:: ACTION ITEM ::
Your answer must match the material exactly, line for line.

:: SUPPLIED RECORDS ::

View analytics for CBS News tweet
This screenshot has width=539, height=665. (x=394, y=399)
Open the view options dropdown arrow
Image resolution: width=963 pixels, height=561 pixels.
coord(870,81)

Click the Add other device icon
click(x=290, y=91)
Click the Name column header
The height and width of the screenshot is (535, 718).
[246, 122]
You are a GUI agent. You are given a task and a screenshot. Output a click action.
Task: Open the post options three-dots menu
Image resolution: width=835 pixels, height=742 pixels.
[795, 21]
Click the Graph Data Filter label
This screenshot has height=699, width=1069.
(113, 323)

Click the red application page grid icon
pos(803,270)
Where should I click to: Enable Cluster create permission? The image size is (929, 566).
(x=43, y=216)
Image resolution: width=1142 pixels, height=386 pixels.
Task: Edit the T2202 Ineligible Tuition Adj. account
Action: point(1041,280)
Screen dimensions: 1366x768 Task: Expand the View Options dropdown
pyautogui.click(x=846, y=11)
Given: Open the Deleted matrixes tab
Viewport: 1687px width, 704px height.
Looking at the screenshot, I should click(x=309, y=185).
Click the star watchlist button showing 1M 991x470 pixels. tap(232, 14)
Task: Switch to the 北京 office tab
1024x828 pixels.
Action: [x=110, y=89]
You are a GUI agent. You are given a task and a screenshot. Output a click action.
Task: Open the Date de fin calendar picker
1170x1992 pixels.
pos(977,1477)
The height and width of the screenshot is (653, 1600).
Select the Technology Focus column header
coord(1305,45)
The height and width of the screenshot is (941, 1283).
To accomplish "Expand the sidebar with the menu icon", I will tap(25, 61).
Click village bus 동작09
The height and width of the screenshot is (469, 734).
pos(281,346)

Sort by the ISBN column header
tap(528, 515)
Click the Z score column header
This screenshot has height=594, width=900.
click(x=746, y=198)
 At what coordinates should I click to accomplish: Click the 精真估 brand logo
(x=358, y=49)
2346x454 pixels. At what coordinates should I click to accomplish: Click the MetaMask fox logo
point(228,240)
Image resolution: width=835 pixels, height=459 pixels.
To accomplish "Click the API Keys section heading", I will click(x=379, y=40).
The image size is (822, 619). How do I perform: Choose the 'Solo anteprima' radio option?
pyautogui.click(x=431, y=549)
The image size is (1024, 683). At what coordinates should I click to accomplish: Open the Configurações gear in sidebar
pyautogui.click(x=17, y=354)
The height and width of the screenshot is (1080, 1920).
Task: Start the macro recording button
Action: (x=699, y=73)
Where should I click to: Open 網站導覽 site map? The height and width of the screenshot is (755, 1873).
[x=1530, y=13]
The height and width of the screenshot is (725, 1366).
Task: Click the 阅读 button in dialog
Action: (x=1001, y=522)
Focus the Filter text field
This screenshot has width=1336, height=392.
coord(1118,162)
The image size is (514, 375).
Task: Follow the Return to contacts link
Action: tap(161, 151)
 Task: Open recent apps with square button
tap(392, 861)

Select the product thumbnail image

:: ANSWER TO THIS EXERCISE ::
View analytics for CBS News tweet
This screenshot has width=539, height=665. (x=394, y=399)
Open the view options dropdown arrow
Image resolution: width=963 pixels, height=561 pixels.
coord(870,81)

Click the Add other device icon
click(x=290, y=91)
Click the Name column header
The height and width of the screenshot is (535, 718).
[246, 122]
You are a GUI agent. You are given a task and a screenshot. Output a click action.
Task: Open the post options three-dots menu
Image resolution: width=835 pixels, height=742 pixels.
[795, 21]
Click the Graph Data Filter label
This screenshot has height=699, width=1069.
(113, 323)

Click the red application page grid icon
pos(803,270)
Where should I click to: Enable Cluster create permission? The image size is (929, 566).
(x=43, y=216)
Image resolution: width=1142 pixels, height=386 pixels.
Task: Edit the T2202 Ineligible Tuition Adj. account
Action: point(1041,280)
Screen dimensions: 1366x768 Task: Expand the View Options dropdown
pyautogui.click(x=846, y=11)
Given: Open the Deleted matrixes tab
Viewport: 1687px width, 704px height.
Looking at the screenshot, I should click(x=309, y=185).
Click the star watchlist button showing 1M 991x470 pixels. tap(232, 14)
Task: Switch to the 北京 office tab
1024x828 pixels.
Action: [x=110, y=89]
You are a GUI agent. You are given a task and a screenshot. Output a click action.
Task: Open the Date de fin calendar picker
1170x1992 pixels.
pos(977,1477)
The height and width of the screenshot is (653, 1600).
Select the Technology Focus column header
coord(1305,45)
The height and width of the screenshot is (941, 1283).
To accomplish "Expand the sidebar with the menu icon", I will tap(25, 61).
Click village bus 동작09
The height and width of the screenshot is (469, 734).
pos(281,346)

Sort by the ISBN column header
tap(528, 515)
Click the Z score column header
This screenshot has height=594, width=900.
click(x=746, y=198)
 At what coordinates should I click to accomplish: Click the 精真估 brand logo
(x=358, y=49)
2346x454 pixels. At what coordinates should I click to accomplish: Click the MetaMask fox logo
point(228,240)
Image resolution: width=835 pixels, height=459 pixels.
To accomplish "Click the API Keys section heading", I will click(x=379, y=40).
The image size is (822, 619). How do I perform: Choose the 'Solo anteprima' radio option?
pyautogui.click(x=431, y=549)
The image size is (1024, 683). At what coordinates should I click to accomplish: Open the Configurações gear in sidebar
pyautogui.click(x=17, y=354)
The height and width of the screenshot is (1080, 1920).
Task: Start the macro recording button
Action: (x=699, y=73)
Where should I click to: Open 網站導覽 site map? The height and width of the screenshot is (755, 1873).
[x=1530, y=13]
The height and width of the screenshot is (725, 1366).
Task: Click the 阅读 button in dialog
Action: (x=1001, y=522)
Focus the Filter text field
This screenshot has width=1336, height=392.
coord(1118,162)
The image size is (514, 375).
Task: Follow the Return to contacts link
Action: tap(161, 151)
 Task: Open recent apps with square button
tap(392, 861)

Select the product thumbnail image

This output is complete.